Challenges of custom-engineering living tissue to fix a heart
Jianyi "Jay" Zhang, M.D., Ph.D., brought his biomedical engineering expertise to the University of Alabama at Birmingham to fix hearts.
His dream—and the dream of other heart experts at major research universities around the world—is creating new tissue that can replace or protect damaged muscle after a heart attack.
Zhang already took a major step toward that goal when he and colleagues protected pigs from post-heart attack heart failure. As described in his 2014 Cell Stem Cell paper, the researchers placed a mat of fibrin over the area where muscle had died and injected three types of cardiovascular cells underneath the mat. This is somewhat akin to starting new lawn by scattering grass seeds beneath a protective layer of hay. The fibrin helped some of the injected cells survive and grow, and they in turn protected the heart from further damage.
While Zhang's colleague at the University of Paris Descartes, Philippe Menasche, M.D., Ph.D., is currently testing this approach on five patients, Zhang is launching a new effort in biomedical engineering to improve heart repair, supported by a new $3 million grant from the National Heart, Lung and Blood Institute of the NIH.
Instead of injecting individual cells and hoping they take seed, Zhang plans to robotically build and grow a mat of heart tissue made from individual cells, using a custom 3-D printer. Surgeons will then place this custom mat of living cells over the dead, infarcted tissue of the heart, somewhat akin to starting a new lawn by laying sod.
"We will make our own printer, using machinery experts, robotic experts and computer science experts," said Zhang, who last fall became the new leader of UAB Biomedical Engineering, a joint department of the UAB School of Medicine and School of Engineering. "A robotic arm will pick up cells of various types from petri dishes and place them onto fine needles that are a few microns apart. The growing cells fuse after three to seven days, and the shape is based on the needles."

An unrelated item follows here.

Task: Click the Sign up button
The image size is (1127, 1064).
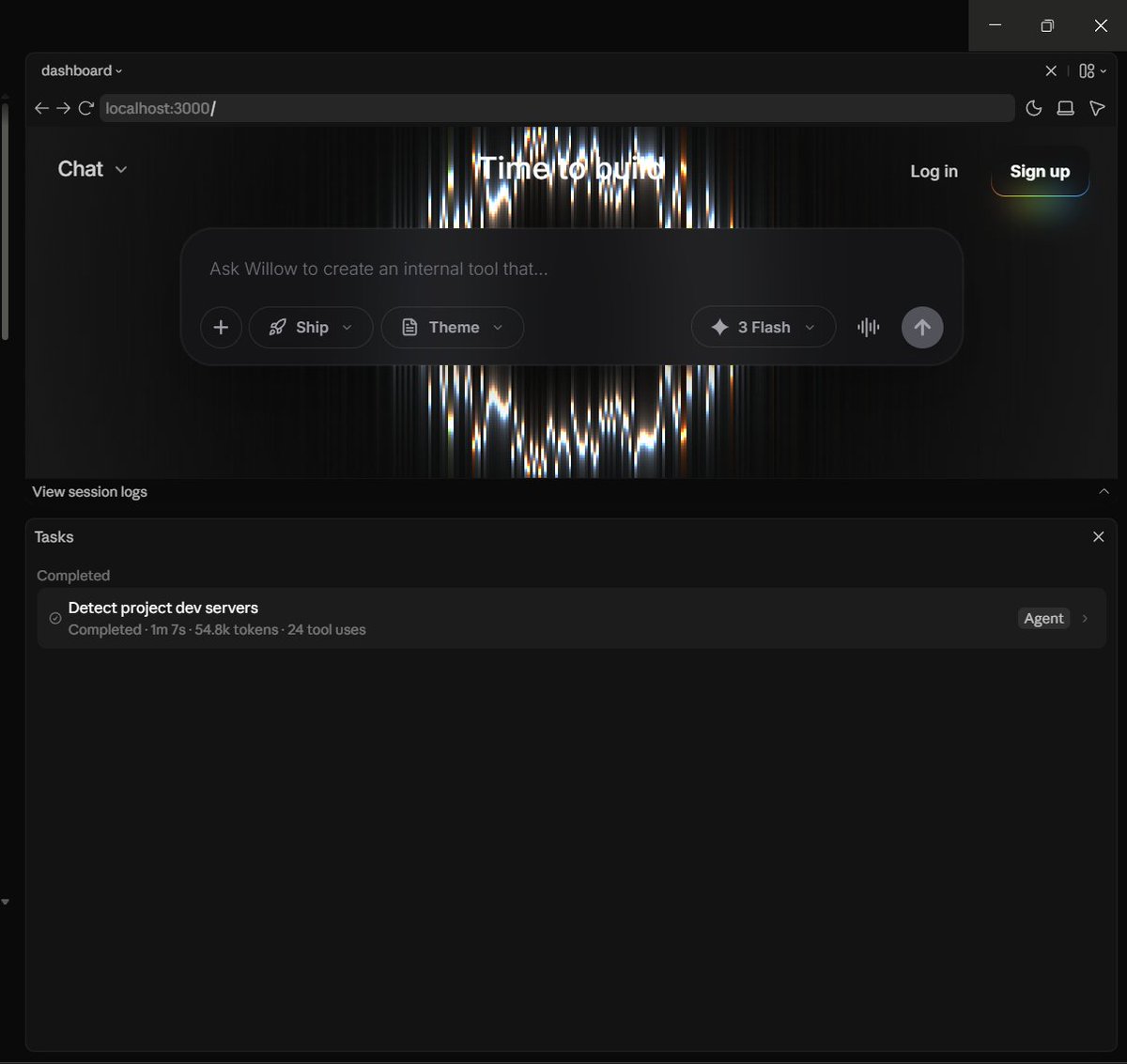Action: (x=1039, y=171)
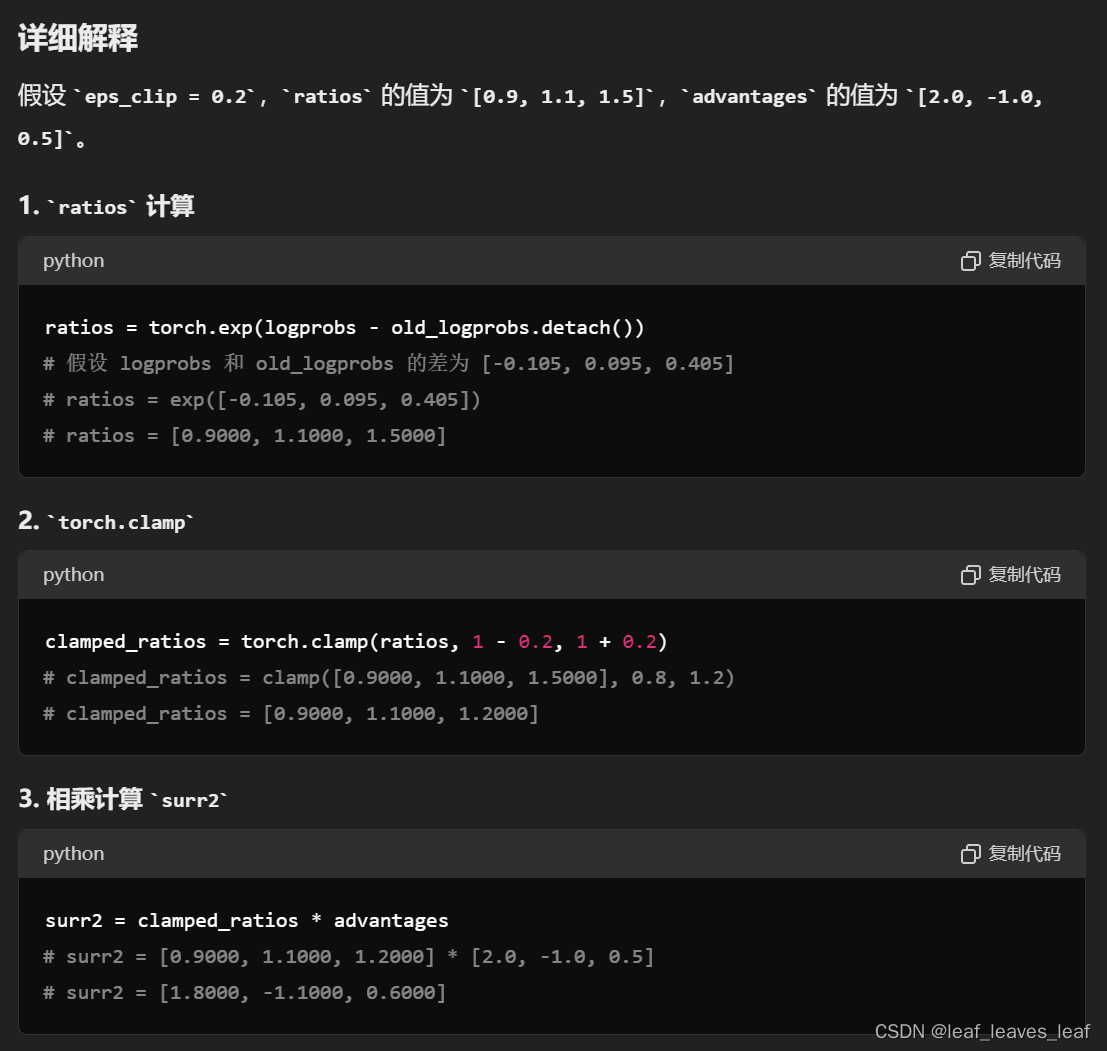Click comment showing surr2 = [1.8000, -1.1000, 0.6000]

pyautogui.click(x=244, y=992)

"Then we can lift off the tissue," Zhang said. "It is scaffold-less tissue engineering. I already have two Ph.D. students on the project."
The piece of engineered tissue will be "printed-to-order" to match the size and shape of the dead tissue in the heart, as measured by MRI. The prevascularized heart tissue could be quite large, up to 2 by 4 centimeters in area and 5 millimeters thick (about 0.8 by 1.6 by 0.2 inches). All the work must be done under sterile conditions in a culture medium that provides the oxygen and nutrients to keep the cells alive.
This UAB myocardial tissue patch, done in collaboration with Menasche, Duke University and the University of Wisconsin, will need to be tested in a pig model before it can move to human trials. "We want to take it to clinical practice in seven years," Zhang said. "That's why I came to UAB."
UAB's clinical and research expertise in heart electrophysiology will be vital, Zhang says, because the patch could cause heart arrhythmias, or uneven beating, if it interferes with the careful timing of the electrophysiological wave that directs each smooth contraction of the pumping heart. Engineers and clinicians would need to learn how to build the 3-D tissue to avoid any complications.
As Zhang expands UAB capacity in tissue engineering, he is also bringing experts to the UAB campus for the annual, NIH-sponsored Cardiovascular Tissue Engineering Workshop that he leads.
In 2015, before Zhang came to UAB, the Zhang-led group of physicians and scientists met at Stanford University, and a perspective piece on the five central challenges to realizing heart repair, "Distilling complexity to advance cardiac tissue engineering," was published June 8, 2016 in the journal Science Translational Medicine. Besides Zhang, authors include researchers from the University of Minnesota, Duke University, Harvard Medical School, Stanford University, the University of Paris Descartes, the University of Washington, the University of Toronto, Georg-August University Gottingen and Columbia University.
The workshop met at UAB last March for the 2016 meeting, and will again meet at UAB in 2017.
Details of the research
After a heart attack, the heart muscle cells around the edge of the infarcted scar of the left ventricle, the most powerful pump chamber of the heart, get overstretched. Weeks, months or years later this can cause an enlargement of the heart called post-infarction left ventricle remodeling. This leads to heart failure.
Groundwork for producing the engineered tissue meant to prevent remodeling relies on research progress with stem cells, cells that have the ability to differentiate into different types of cells. The 2014 Cell Stem Cell paper, for example, used a combination of three types of cardiovascular cells derived from human induced pluripotent stem cells—cardiomyocytes, endothelial cells and smooth muscle cells. The fibrin patch was also engineered to release insulin-like growth factor.
The cardiomyocytes were able to integrate into the heart and generate organized muscle structure, while the endothelial and smooth muscle cells contributed to heart blood vessels. Pigs getting this trilineage cell transplant had significant improvements in left ventricular function, myocardial metabolism and density of arterioles that branch out from a heart artery. The transplant also reduced infarct size, ventricular wall stress and apoptosis, or programmed cell death. Furthermore, the treatment did not produce arrhythmias.
For the clinical test with human patients in Paris, Menasché is using trilineage cells derived from human embryonic stem cells.